The American Christmas Tree Association cites higher prices for lumber, trucking and fuel amid the ongoing global supply chain issues.
Even artificial trees are feeling the pinch, and some large sellers say they are increasing their prices by double-digit percentages.
"We'll have to raise prices," Balsam Hill CEO Mac Harman said. "For trees, it'll be on average about 20% higher."
The company does more than $200 million in direct-to-consumer annual sales of artificial Christmas trees and other decorations in the United States.
"Even then. it won't cover our own costs," Harman said. "We're paying as much as 300% more per shipping container this year."
Months and months of shipping disruptions resulting in part from pandemic-triggered overseas factory shutdowns, port congestion and shipping container and labor shortages have caused delays for products ranging from laptops to sofa sets.
Now, with the year-end festive season around the corner, suppliers of seasonal decor are also anxious about having enough products on hand to meet demand.
National Tree Company in Cranford, New Jersey, is a large wholesaler of artificial trees and other holiday decor such as ornaments, wreaths and inflatables Santas to retailers like Walmart, Target and Amazon.
Chris Butler, the company's CEO, expects shoppers will be keen to indulge in decorations to celebrate, especially after another challenging year in a pandemic.
"From a macro perspective, we expect demand for our products will be up 25% over last year," Butler said. "We expect to sell roughly 1.5 million to 2 million artificial trees this year."
But he worries that if demand is too robust, he might not be adequately stocked to meet it because of shipping delays. The bulk of the company's products are made in China.

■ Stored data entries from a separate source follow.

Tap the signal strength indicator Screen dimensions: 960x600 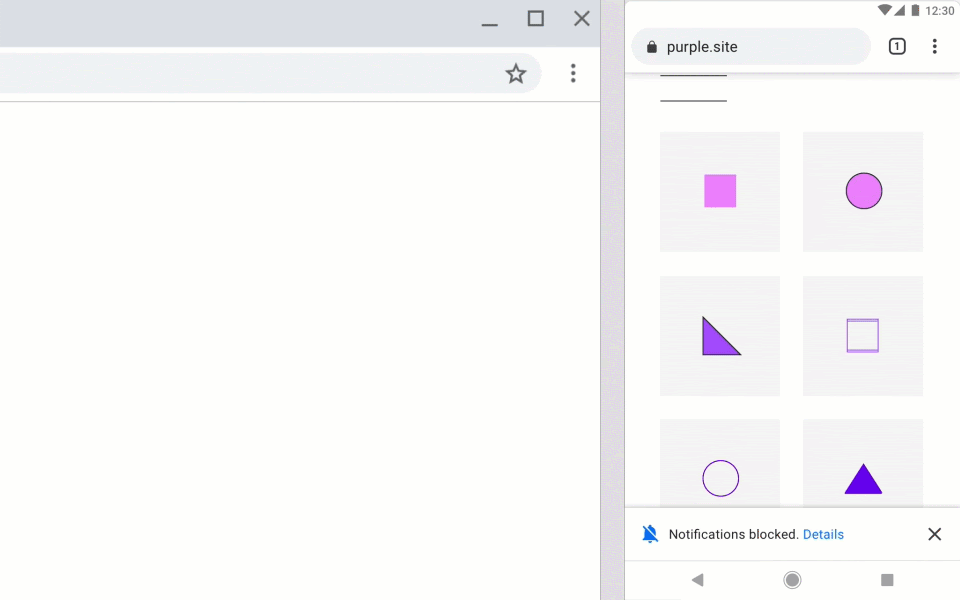898,10
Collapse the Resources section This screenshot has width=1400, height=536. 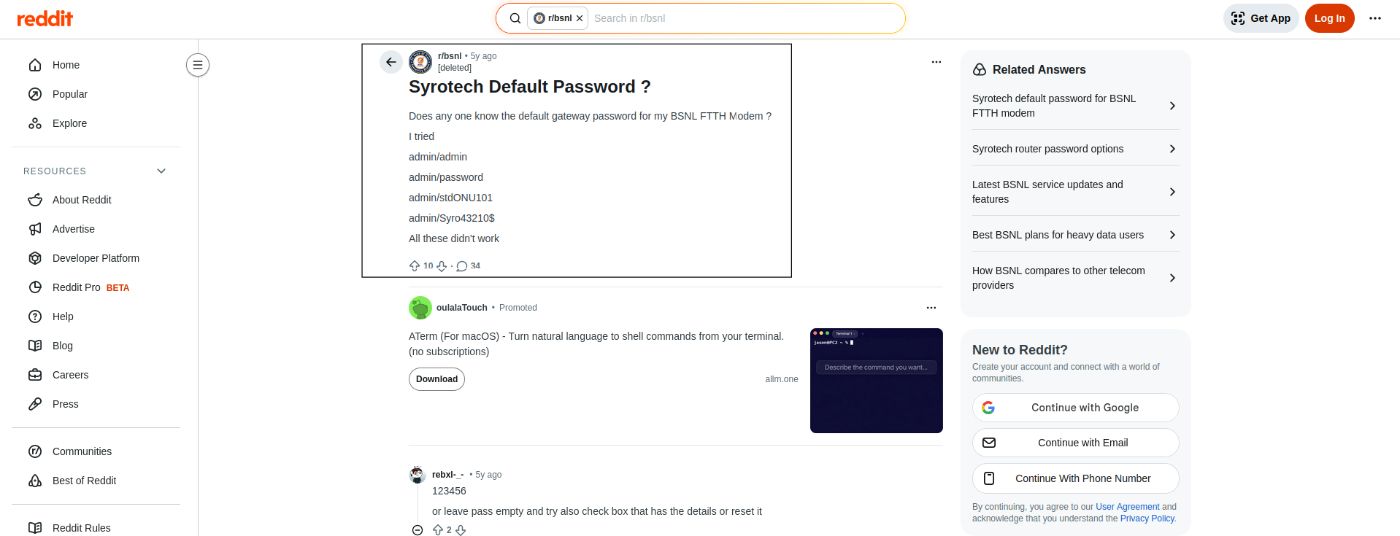(162, 171)
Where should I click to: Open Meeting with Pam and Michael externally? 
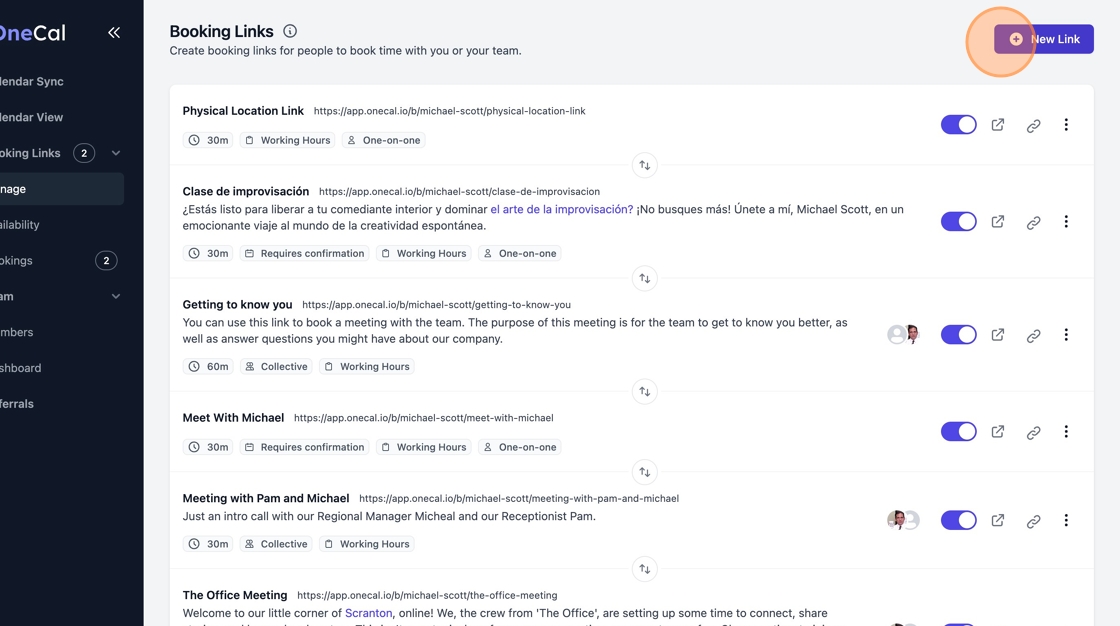[998, 521]
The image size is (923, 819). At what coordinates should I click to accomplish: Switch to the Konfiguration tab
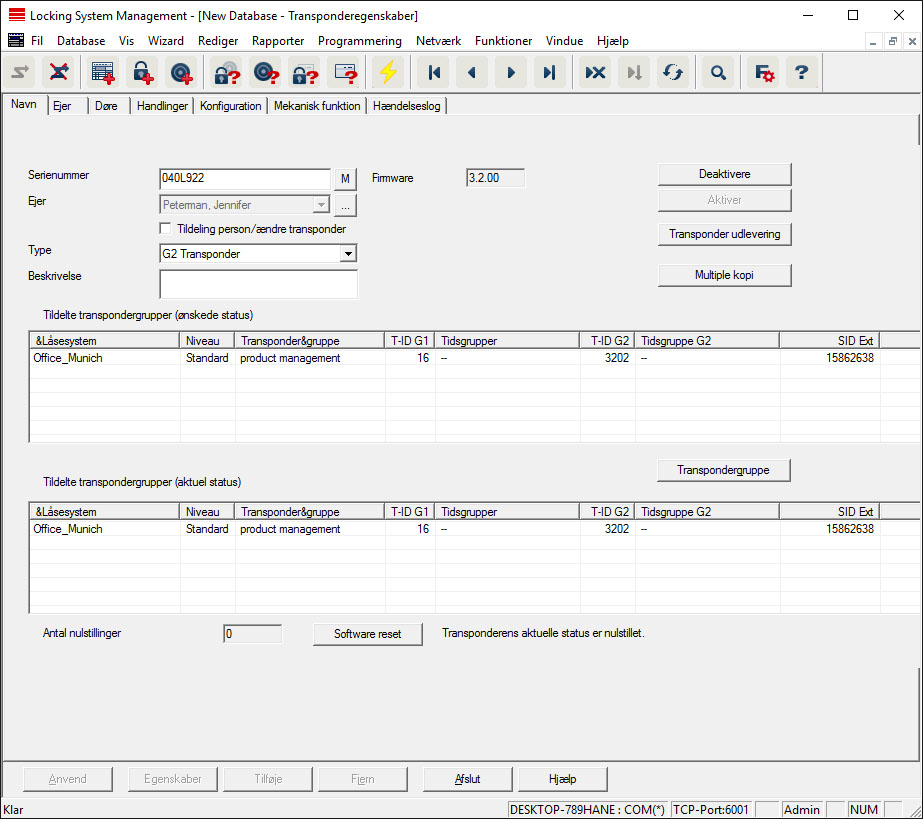tap(230, 106)
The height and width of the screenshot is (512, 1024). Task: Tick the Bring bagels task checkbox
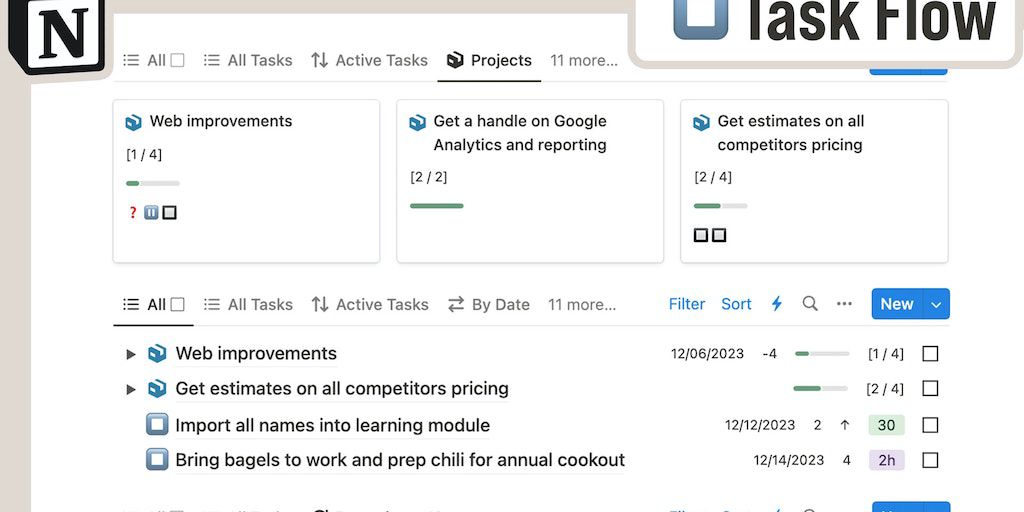point(930,460)
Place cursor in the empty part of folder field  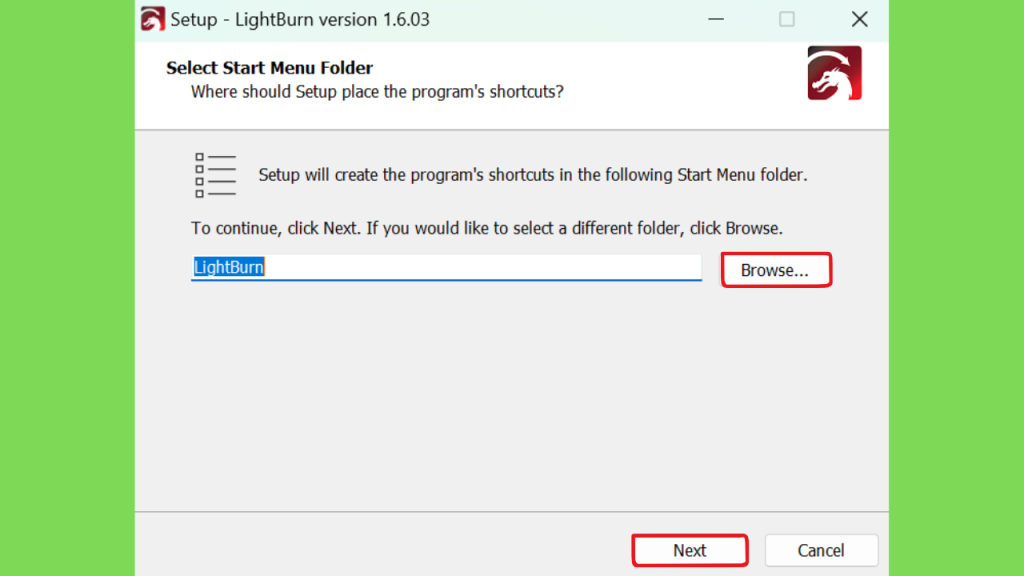(x=483, y=267)
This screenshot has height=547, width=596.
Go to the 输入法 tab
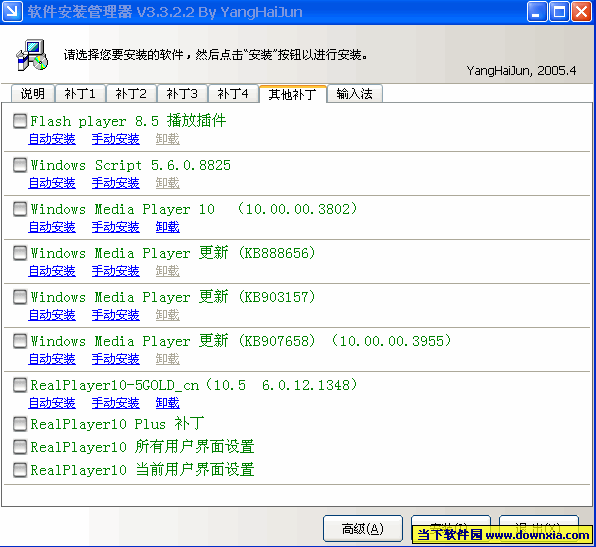click(x=354, y=94)
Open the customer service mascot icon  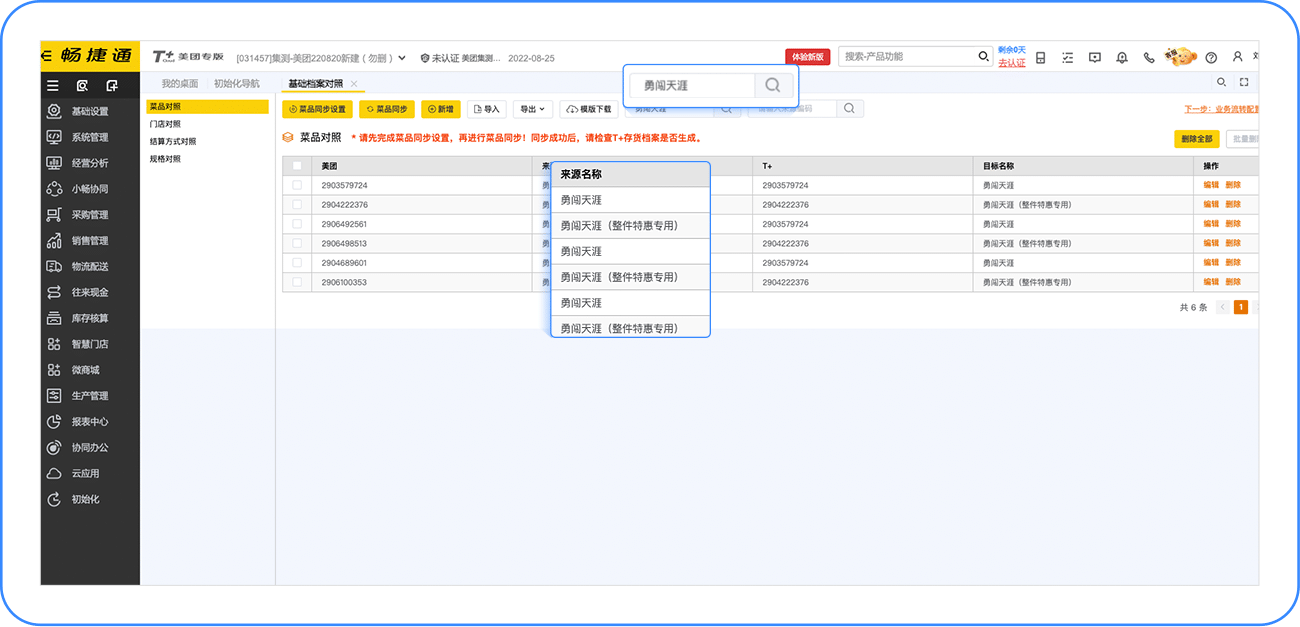1180,57
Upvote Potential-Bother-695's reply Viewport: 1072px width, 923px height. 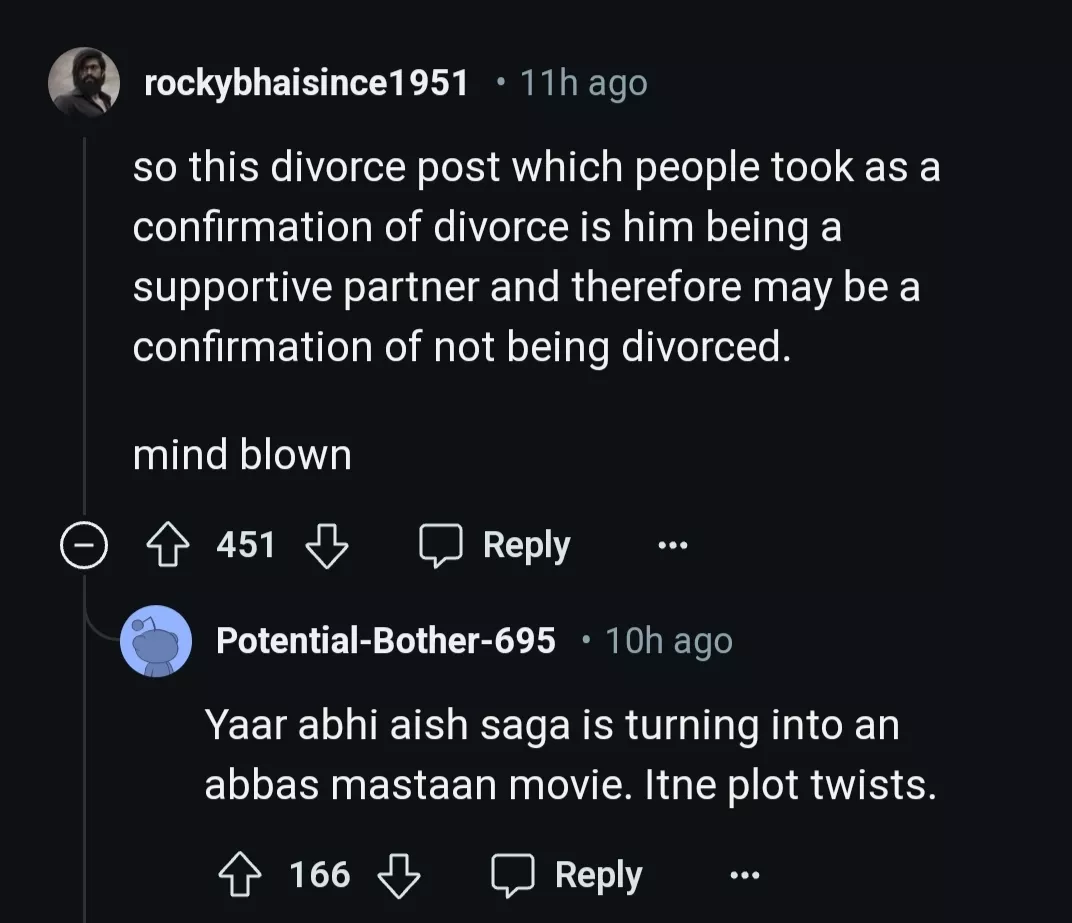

"We think we are 10% below where we typically are every year with our inventory of trees, wreaths and garlands," he said.
Butler said National Tree Company is raising its wholesale tree prices by 20% to 25% because of exorbitant freight costs.
Retailers, in turn, might pass along some of this price increase to consumers.
A lack of inventory is also an issue, according to Harman.
"For the first time ever for us, the catalog was out, and we didn't have any products to sell," he said. "Our shipments didn't arrive on time. We're still trying to figure out exactly where the products are. Are they still on the water or stuck in ports? If this keeps happening, we could go out of business."
Some inventory has arrived.
"It's about 12 out of 50 products listed in the catalog," he said. "Our overall daily sales are significantly down because we don't have items to sell."
He hopes to be in a better position with Christmas trees "because we do bring them in throughout the year," he said.
Even so, Harman said Balsam Hill's tree inventory is running about 22% below last year's level and overall inventory of holiday seasonal decor is down 42% year over year.
"What we're most concerned about are decorations like ornaments, tree skirts and wreaths," he said. "We source these products worldwide. Even if one or two containers with those items get delayed, we may not have a whole category of items."
Harman said holiday ornament supplies are 50% below last year's levels.